I literally just grabbed stuff that was left over from last nights’ supper (which was nachos using bell peppers instead of chips), some mushrooms and some chicken. Threw in some spices and bam! Supper!
- 4-6 boneless, skinless chicken thighs
- 2 bell peppers, chopped
- ¾ of an onion, chopped (I used what I had left over in the fridge, feel free to use more or less)
- 6 really big mushrooms, chopped (the mushrooms I used covered quite a bit of my palm)
- 1-1/2 cups of chicken broth or bouillon
- fresh ground black pepper
- pinch of red pepper flakes (the kind the pizza restaurant gives you to put on your pizza)
- garlic – I used garlic confit I made last week and because it was cooked and mellow, I used about 7 cloves
- parsley – if you have it – if you don’t, you won’t miss it – don’t make a trip to the garden or store for any
Put everything in a Dutch oven or a deep baking dish and bake at 375F until the chicken is done. Mine took about 45 minutes. I did not put a lid on it because I wanted the liquid to cook down a bit.
I also baked two sweet potatoes along with this, just cleaned, holes poked in them and placed on the oven rack beside the Dutch oven. When the main dish was ready, so were the sweet potatoes. You could use regular potatoes or not bother at all. You could also cook rice or pasta, if you wish.
Note: If you are going to bake sweet potatoes or potatoes in the oven like this, don’t forget to poke at least one hole in each one. One time I did not and when I touched one of the potatoes, it exploded like a little potato grenade. There wasn’t a lot of force, fortunately, but I did have to clean the entire oven. 🙂
When I took the chicken and vegetables out of the oven, I scooped all of the chicken and vegetables out of the pan and put them into a bowl and made gravy in the pan. Because my chicken was frozen and there were so many vegetables, I didn’t lose any of the broth I started with and may have actually ended up with a bit more than I had to begin with.
I set the pan on the stove, cranked on the burner and brought it up to a boil.

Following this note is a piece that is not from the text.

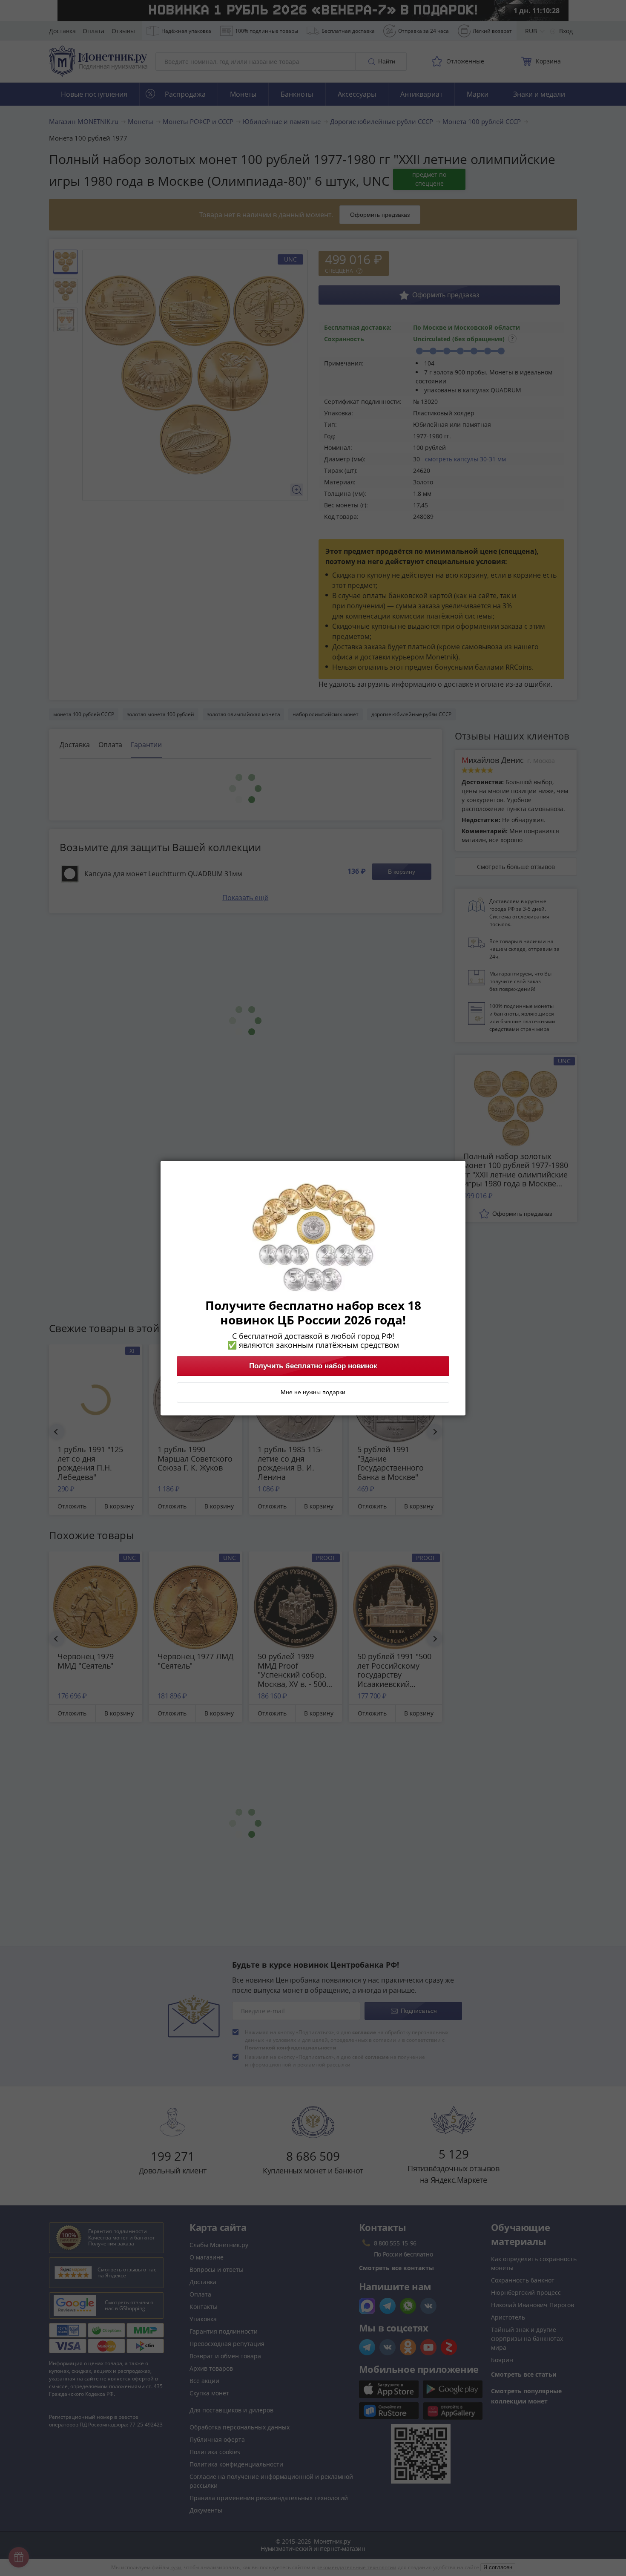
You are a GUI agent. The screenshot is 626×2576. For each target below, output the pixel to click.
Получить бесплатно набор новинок (313, 1365)
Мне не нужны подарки (313, 1392)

I turned the heat down a bit (medium high) just to keep it boiling but not violently, then I added about ¼ cup of flour and whisked like a maniac. I let it boil a minute to check to see how thick it would get. It wasn’t quite what I wanted so I added another ¼ cup of flour and whisked like crazy again and that was about as thick as I wanted it. I then, because I had lumps, poured the gravy through a mesh strainer into a bowl.
You could mix in a separate bowl a quarter cup of flour and enough of the cooking liquid to make a loose paste – this would get rid of the lump problem I had. When you pour this in, you just mix it in and let it boil a minute to gauge thickness. If the gravy isn’t thick enough, scoop another 1/4 cup of flour into the bowl, add some cooking liquid again to get a loose paste. Add about half of your mixture this time, and let it bubble a minute to gauge thickness. Add the rest if you need to.
Once the gravy (if you’re using) is done, yell “Food” really loud. It startles the horde and makes me snicker.
Skip the gravy if you’re keto or low carb or make it with an approved flour. Add some kale or spinach to the mix and take down the amount of peppers. Brussel sprouts, broccoli, cauliflower could all be added, as well. Add some rosemary or thyme or whatever spice makes you happy.
Clean out that vegetable drawer and put them in your belly instead of the compost bin!